## begin Text block

Crieff and Strathearn RFC
- Full name: Crieff and Strathearn Rugby Football Club
- Founded: 1972; 54 years ago
- Location: Crieff, Scotland
- Ground: King George V Playing Fields
- League: Caledonia Midlands Division Two
- 2023/24: 1st (Champions)
| Team kit |

Official website
- www.crieffrugby.co.uk

= Crieff and Strathearn RFC =

Scottish rugby union club, based in Crieff, Scotland

Crieff and Strathearn RFC is a rugby union club based in Crieff, Scotland. The Men's team currently plays in .

==History==

There was previously rugby at Crieff. At the end of the 19th century there was a club known as St. Michael's Guild Rugby Club from around 1889 which then became Crieff rugby club.

This side went defunct but there was another attempt to create a Crieff rugby club, based around ex-players of the Crieff Academy around 1896.

## end Text block
## begin Information shown

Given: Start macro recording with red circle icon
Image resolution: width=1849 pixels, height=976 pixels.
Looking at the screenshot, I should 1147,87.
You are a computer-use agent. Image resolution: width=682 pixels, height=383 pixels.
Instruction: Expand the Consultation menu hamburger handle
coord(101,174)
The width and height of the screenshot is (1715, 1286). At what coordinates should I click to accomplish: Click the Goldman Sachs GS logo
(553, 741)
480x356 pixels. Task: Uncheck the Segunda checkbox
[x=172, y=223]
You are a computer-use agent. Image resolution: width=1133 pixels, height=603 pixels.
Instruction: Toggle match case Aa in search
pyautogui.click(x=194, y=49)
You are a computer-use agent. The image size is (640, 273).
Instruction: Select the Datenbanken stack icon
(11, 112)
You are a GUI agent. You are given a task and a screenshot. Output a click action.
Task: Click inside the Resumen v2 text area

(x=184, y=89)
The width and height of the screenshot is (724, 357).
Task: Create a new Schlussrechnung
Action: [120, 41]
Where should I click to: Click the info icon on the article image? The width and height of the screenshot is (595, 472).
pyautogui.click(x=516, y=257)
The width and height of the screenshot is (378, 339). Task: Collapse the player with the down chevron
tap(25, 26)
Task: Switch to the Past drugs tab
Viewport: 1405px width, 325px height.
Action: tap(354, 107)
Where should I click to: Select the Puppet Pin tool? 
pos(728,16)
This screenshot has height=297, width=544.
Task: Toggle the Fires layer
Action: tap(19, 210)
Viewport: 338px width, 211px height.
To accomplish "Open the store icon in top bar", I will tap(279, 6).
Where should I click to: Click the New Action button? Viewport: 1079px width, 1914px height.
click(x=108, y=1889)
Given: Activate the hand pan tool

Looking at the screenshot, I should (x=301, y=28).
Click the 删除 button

## end Information shown

§ Exercise brief
Rewrite the rugby club text from "Official website" up to and including "Crieff rugby club.", changing "Scotland" to "Scotland, United Kingdom".

§ Exercise response
Official website
- www.crieffrugby.co.uk

= Crieff and Strathearn RFC =

Scottish rugby union club, based in Crieff, Scotland, United Kingdom

Crieff and Strathearn RFC is a rugby union club based in Crieff, Scotland, United Kingdom. The Men's team currently plays in .

==History==

There was previously rugby at Crieff. At the end of the 19th century there was a club known as St. Michael's Guild Rugby Club from around 1889 which then became Crieff rugby club.